Directions for this task — Hunt through the lines below for the string "YouTube" and copy each one that has it.
== Exercise data
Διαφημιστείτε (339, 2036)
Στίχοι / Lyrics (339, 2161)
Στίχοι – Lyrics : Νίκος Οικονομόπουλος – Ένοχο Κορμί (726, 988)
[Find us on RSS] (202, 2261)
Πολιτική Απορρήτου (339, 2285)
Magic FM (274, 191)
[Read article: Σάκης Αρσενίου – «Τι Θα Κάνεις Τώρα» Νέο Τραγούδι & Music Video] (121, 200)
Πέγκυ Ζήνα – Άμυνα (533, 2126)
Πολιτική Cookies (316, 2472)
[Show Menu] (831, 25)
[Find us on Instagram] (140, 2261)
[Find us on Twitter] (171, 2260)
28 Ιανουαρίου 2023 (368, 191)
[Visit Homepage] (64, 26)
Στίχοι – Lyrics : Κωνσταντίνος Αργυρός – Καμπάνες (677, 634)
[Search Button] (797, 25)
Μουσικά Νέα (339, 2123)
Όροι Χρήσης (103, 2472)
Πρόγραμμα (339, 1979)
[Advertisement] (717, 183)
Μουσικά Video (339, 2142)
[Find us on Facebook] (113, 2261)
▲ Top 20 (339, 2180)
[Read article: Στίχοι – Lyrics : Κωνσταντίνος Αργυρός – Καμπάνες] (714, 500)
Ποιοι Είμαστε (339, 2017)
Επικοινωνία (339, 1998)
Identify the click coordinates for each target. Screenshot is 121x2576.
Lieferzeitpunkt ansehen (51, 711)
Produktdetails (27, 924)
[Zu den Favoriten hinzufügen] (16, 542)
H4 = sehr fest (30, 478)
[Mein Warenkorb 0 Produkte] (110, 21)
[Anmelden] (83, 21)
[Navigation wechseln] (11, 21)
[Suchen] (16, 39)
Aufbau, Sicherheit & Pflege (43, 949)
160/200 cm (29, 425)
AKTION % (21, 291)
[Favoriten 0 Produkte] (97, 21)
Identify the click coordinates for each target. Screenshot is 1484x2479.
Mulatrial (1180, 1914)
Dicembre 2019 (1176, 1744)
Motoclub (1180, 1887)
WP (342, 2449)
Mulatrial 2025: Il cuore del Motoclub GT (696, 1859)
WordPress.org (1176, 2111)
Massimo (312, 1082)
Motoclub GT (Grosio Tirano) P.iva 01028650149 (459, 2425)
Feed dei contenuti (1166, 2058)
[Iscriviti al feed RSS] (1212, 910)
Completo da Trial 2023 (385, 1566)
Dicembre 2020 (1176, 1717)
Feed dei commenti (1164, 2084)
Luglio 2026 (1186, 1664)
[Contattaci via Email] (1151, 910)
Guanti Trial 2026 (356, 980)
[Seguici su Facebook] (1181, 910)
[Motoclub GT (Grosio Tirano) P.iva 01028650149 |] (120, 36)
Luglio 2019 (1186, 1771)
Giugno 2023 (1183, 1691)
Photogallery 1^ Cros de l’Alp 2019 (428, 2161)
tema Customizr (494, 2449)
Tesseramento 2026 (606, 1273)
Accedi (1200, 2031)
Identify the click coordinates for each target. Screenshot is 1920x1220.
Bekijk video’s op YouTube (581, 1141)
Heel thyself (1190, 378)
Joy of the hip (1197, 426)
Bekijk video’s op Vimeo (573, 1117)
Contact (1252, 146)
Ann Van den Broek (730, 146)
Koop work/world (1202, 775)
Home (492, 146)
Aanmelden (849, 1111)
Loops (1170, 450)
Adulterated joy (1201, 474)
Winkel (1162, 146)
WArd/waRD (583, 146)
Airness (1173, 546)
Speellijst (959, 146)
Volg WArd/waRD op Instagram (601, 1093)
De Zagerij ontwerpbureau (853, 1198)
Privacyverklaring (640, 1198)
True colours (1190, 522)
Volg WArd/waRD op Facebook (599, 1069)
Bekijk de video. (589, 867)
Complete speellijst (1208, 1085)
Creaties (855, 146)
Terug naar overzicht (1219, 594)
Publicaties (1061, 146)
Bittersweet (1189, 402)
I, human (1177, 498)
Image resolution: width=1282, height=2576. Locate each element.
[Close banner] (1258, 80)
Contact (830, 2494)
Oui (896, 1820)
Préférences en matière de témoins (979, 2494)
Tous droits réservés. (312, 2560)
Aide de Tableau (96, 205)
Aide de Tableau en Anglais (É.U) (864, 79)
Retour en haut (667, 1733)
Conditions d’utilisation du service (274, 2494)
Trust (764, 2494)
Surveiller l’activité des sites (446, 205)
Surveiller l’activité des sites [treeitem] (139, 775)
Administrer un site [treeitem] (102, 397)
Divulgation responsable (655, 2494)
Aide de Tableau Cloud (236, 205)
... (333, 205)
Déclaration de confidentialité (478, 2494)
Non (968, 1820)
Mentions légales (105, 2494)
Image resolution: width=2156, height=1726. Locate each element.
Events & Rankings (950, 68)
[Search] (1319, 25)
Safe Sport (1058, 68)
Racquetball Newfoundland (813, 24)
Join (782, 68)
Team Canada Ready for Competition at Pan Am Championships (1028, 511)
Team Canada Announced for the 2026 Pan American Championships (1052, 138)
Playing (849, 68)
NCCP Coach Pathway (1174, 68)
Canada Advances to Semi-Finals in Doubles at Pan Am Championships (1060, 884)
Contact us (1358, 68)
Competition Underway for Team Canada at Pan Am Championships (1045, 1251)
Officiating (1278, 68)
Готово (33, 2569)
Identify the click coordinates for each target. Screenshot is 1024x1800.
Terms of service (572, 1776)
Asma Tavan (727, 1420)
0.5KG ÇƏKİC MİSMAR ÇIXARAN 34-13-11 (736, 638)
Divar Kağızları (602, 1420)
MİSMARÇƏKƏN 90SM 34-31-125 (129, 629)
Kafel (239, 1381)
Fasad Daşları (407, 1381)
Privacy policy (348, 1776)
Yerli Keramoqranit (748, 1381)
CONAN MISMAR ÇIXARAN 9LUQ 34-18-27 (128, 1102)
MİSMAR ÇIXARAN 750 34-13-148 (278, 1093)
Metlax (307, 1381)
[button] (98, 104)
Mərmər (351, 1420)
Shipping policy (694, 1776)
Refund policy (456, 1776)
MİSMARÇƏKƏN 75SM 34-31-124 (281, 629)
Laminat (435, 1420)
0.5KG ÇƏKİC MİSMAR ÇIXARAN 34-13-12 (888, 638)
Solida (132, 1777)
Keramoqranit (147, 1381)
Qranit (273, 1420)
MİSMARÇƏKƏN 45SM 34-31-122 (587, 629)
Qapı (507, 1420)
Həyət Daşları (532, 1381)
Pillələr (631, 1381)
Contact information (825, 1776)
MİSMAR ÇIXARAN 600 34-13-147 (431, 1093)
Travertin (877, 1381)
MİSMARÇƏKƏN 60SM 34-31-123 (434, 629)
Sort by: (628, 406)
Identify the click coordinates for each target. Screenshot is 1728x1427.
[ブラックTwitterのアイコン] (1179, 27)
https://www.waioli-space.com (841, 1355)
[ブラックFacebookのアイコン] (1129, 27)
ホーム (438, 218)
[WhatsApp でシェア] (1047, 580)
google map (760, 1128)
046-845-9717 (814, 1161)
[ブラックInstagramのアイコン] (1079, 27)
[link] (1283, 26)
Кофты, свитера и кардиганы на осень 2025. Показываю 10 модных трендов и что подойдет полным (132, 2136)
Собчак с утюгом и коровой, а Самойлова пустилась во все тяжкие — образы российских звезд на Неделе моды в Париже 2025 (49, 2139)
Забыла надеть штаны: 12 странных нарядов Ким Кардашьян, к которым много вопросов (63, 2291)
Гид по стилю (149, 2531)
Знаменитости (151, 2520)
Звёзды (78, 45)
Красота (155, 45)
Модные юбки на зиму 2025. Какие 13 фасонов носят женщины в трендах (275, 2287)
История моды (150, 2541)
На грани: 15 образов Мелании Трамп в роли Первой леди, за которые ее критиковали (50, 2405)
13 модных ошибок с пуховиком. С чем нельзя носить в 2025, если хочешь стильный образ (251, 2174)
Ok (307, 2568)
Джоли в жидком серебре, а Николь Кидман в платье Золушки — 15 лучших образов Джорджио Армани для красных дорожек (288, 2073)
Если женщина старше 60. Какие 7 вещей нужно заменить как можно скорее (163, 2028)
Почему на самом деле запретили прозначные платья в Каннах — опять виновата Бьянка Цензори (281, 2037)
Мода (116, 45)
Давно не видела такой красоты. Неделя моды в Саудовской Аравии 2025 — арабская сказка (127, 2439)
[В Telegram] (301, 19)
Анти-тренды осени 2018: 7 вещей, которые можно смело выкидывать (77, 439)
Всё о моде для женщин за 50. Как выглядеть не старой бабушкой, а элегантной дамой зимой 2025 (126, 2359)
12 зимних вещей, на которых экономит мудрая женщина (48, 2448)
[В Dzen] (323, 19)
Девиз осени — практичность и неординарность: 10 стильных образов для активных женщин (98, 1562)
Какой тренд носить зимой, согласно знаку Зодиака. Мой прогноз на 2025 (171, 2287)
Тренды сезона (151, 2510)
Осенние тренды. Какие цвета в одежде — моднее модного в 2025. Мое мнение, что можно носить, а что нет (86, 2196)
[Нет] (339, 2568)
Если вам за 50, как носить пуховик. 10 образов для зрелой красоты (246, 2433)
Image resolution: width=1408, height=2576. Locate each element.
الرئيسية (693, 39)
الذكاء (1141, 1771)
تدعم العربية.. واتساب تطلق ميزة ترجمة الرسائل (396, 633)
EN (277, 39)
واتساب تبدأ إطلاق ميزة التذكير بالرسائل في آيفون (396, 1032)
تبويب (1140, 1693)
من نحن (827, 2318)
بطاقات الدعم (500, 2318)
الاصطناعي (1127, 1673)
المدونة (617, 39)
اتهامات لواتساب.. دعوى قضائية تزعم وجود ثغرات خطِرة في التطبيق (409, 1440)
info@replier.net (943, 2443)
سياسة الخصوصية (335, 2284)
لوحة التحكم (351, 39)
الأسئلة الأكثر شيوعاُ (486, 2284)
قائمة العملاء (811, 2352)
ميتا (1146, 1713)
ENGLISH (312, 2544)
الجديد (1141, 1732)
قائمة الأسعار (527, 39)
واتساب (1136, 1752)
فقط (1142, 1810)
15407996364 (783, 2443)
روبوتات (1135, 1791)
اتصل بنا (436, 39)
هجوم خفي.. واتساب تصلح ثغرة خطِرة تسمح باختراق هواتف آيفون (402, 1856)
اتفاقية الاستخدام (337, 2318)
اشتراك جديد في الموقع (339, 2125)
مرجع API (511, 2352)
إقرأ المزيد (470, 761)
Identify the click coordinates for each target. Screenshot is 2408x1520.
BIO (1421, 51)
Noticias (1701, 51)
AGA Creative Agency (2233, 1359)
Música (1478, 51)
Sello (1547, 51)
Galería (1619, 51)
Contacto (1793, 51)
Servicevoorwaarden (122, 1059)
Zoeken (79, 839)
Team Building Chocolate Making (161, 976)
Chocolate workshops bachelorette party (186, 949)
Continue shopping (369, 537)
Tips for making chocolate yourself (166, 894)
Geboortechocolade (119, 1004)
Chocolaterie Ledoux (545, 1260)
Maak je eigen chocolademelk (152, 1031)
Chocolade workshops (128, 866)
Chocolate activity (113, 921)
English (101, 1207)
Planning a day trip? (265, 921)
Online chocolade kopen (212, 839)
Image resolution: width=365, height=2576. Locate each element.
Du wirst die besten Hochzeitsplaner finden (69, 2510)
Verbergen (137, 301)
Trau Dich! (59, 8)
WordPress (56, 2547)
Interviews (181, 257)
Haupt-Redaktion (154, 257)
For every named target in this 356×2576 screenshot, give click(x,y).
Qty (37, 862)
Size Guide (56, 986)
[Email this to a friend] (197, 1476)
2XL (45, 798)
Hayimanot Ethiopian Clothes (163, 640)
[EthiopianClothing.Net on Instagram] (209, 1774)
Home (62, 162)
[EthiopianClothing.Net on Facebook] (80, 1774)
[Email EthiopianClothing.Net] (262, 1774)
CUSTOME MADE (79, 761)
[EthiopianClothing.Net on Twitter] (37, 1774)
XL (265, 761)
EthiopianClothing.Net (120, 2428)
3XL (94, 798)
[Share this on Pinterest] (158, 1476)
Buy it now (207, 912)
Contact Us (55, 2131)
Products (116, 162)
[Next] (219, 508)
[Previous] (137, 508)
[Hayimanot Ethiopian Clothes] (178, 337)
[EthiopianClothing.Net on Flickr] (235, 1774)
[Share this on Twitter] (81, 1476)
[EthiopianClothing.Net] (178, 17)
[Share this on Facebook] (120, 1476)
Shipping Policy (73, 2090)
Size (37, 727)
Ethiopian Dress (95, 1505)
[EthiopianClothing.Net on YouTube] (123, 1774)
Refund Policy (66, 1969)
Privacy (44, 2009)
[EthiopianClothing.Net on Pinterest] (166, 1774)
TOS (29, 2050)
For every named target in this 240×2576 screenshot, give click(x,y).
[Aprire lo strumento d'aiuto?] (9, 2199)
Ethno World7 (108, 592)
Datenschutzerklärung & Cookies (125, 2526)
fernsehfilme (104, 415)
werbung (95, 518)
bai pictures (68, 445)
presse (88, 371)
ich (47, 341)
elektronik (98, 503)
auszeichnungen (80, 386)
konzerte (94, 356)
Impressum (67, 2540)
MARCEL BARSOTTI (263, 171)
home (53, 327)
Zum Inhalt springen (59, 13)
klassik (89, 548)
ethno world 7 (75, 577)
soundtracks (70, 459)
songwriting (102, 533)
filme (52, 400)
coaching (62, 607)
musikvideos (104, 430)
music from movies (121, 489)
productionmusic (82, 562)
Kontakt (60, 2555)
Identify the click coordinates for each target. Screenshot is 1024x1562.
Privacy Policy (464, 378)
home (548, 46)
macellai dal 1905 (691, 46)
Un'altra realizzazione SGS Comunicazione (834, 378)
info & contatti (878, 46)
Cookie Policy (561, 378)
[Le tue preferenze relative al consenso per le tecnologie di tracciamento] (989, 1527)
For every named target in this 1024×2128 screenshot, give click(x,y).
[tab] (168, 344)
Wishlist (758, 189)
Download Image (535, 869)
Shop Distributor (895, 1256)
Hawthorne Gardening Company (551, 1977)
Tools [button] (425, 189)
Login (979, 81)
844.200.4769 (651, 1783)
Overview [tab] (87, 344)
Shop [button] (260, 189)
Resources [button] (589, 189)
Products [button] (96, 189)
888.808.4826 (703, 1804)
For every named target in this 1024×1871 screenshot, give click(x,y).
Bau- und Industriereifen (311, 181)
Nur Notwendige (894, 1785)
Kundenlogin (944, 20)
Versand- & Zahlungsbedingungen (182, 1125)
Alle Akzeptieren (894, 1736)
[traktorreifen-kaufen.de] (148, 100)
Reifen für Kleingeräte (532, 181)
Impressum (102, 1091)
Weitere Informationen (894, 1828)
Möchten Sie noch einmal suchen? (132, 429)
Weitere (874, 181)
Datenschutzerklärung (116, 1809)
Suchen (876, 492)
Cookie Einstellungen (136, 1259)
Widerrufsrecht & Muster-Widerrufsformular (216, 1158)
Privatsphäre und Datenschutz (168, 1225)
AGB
====
Result below —
Bekijk video’s op YouTube (581, 1141)
[EthiopianClothing.Net on YouTube] (123, 1774)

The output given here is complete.